FDI in retail: Local sourcing seems to work well in multi-brand retail, but not in single brands


The government will consider waiving the local sourcing requirement for foreign investors in single-brand retail on a case-to-case basis to attract investments, a senior government official told ET.


In January, the government raised the foreign direct investment (FDI) limit in single-brand retail from 51% to 100% with some riders, including mandatory sourcing of 30% of inputs from local small- and medium-sized companies. The sourcing requirement, however, seems to be discouraging retailers from increasing their stake beyond 51% and is also keeping away those considering an India foray.


The sourcing clause may be removed for those single-brand retailers who can establish that it is not possible for them to procure goods from local small enterprises because of technology or product sophistication.


"There is a possibility that some companies may not be in a position to source the required 30% inputs from local small industry for the simple reason that these may not be producing what they want. There is a need to consider such cases," the official said.


The industry ministry is likely to seek the opinion of other ministries before taking a decision. "This is a highly sensitive issue that needs to be tackled with care. We will go about it carefully," the official said. So far, less than Rs 200 crore in FDI has come into single-brand retail.


Some big retailers, who wanted to come in through the 100% FDI route, are now facing a hurdle in the sourcing norm. After the sourcing rider was announced, Sweden's Ikea put on hold plans of entering India. The home products giant said sourcing from small units is an obstacle that needs to be reviewed. Small units have a total investment of up to $1 million or about Rs5 crore.


 

Adidas, too, said that meeting the local sourcing norm from SMEs will be difficult for the company and its sister concern Reebok, as both are moving to large manufacturers for economies of scale.

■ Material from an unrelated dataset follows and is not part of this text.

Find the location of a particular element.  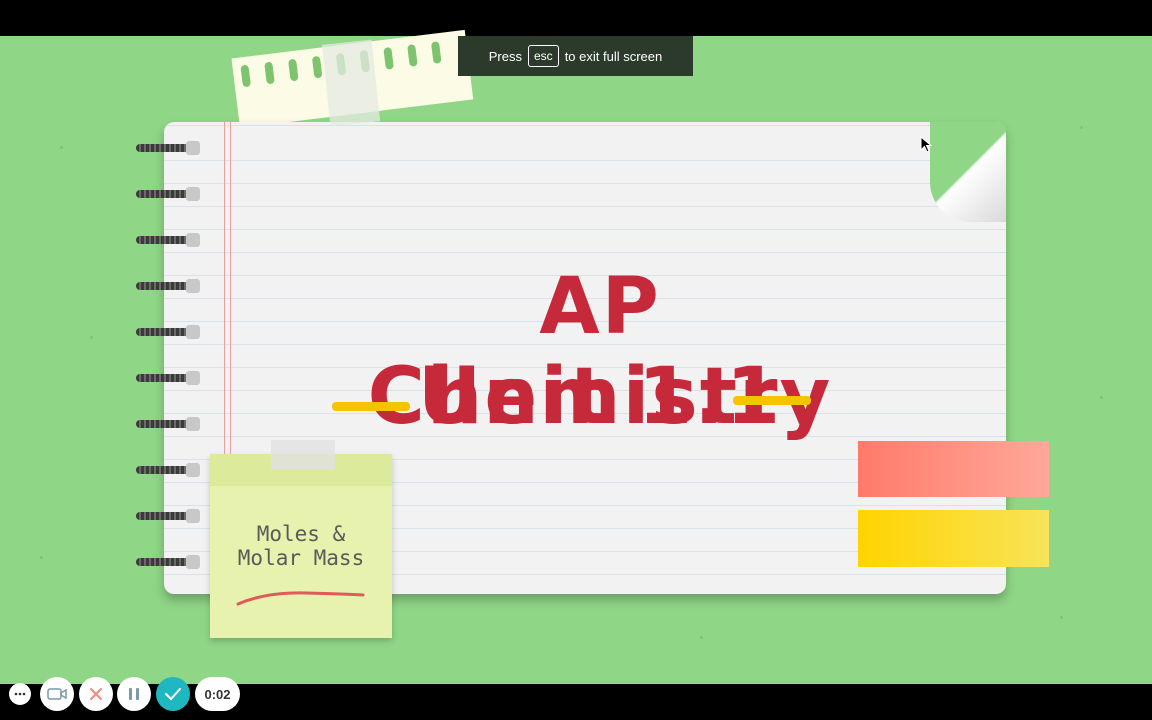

However, no company has approached the department of industrial policy and promotion (DIPP) yet seeking a rollback of the requirement, the official said.


The DIPP is a government department that frames policy on FDI. Most foreign single-brand retailers are still assessing if it is possible for them to meet the 30% sourcing clause before they increase their stake beyond 51%.


The government had initially said that the 30% sourcing could be waived in the case of very high precision goods, but the final policy was silent on the issue. There is a realisation in the government that local sourcing seems to work well in multi-brand retail, but may not be feasible in the case of single brand. The government had proposed allowing 51% FDI in multi-brand retail, but it could not be implemented due to stiff political opposition.